■ EXTRACT PROVIDED:
Ansell and Doutré – Part II

Really, John Ansell is the curmudgeonly, bigoted gift that keeps on giving. Despite admitting that he hasn’t actually read Martin Doutré’s book, “Celtic New Zealand” he’s willing to stand by his man.

I am not qualified to judge Martin’s efforts regarding pre-Maori inhabitants, especially when he gets into the technicalities of surveying.

On the topic of Martin Doutré’s support for the work of David Irving, He goes on to say:

I have heard about Martin’s so-called support for David Irving. I have also heard from Martin how his words are routinely twisted by people who regard him as a threat.

These people, I seem to recall, include Scott Hamilton and you.

I assume the words ‘his support for David Irving’ are intended to imply that Martin does not accept that there was a Nazi holocaust against the Jews.

My first instinct is to doubt very much that Martin believe this.

Now, I’ll give Ansell some credit here. Given that Doutré claimed the criticisms against Irving were part of a Zionist conspiracy, it is fair to say that whilst it’s not entailed that Doutré’s support of Irving means he also denies the reality of the Holocaust (he might, after all, just be saying “There is no one document which details it”), Doutré has claimed that the criticisms levelled against Irving are part of a Zionist conspiracy. It certainly sounds like he is some kind of fellow traveller with Irving and his supporters.

It’s also not fair to say that I, or people like Scott or Gio, have twisted Doutré’s words. We’ve simply quoted what he wrote over in the Scoop Review of Books thread. Ansell has admitted to not having read that thread but so he could, quite easily, go and check to see if we really are twisting Doutré’s words or reporting them faithfully.

It would only take one click: we’ve already provided him with the necessary link several times.

Ansell goes on:

My first instinct is to doubt very much that Martin believe this.

■ OBJECTIVE:
In the post about Ansell and Doutré above, what does John Ansell admit about Martin Doutré's book "Celtic New Zealand"?

■ EXCERPTED DATA:
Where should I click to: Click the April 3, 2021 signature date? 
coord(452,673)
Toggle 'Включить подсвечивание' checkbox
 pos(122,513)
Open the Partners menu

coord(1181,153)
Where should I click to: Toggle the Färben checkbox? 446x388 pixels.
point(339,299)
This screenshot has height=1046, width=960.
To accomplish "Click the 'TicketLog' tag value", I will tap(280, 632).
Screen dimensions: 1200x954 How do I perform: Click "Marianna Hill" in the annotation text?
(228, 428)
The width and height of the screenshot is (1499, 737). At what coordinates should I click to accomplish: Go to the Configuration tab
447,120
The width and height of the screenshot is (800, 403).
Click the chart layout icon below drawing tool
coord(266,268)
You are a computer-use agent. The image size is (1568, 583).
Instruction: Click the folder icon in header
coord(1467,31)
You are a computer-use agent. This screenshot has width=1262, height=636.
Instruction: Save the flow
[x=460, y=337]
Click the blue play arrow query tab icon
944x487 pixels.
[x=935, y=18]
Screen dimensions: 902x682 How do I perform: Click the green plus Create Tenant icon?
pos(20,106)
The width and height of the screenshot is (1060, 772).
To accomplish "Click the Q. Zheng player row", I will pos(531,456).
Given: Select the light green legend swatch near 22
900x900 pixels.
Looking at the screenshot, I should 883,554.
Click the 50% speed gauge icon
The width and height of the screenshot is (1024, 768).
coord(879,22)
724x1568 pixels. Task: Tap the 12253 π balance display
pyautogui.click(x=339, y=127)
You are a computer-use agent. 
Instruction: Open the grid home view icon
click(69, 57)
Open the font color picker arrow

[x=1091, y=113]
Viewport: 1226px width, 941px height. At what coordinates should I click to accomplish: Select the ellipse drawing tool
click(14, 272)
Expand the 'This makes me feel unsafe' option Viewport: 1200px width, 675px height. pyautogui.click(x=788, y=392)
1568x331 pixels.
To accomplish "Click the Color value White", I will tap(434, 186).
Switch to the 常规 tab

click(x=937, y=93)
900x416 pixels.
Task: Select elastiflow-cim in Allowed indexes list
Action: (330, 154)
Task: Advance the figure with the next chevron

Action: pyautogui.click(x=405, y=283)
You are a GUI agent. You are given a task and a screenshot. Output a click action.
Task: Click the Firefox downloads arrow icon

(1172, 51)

■ OUTPUT FOR THIS EXERCISE:
He admits he hasn't actually read it.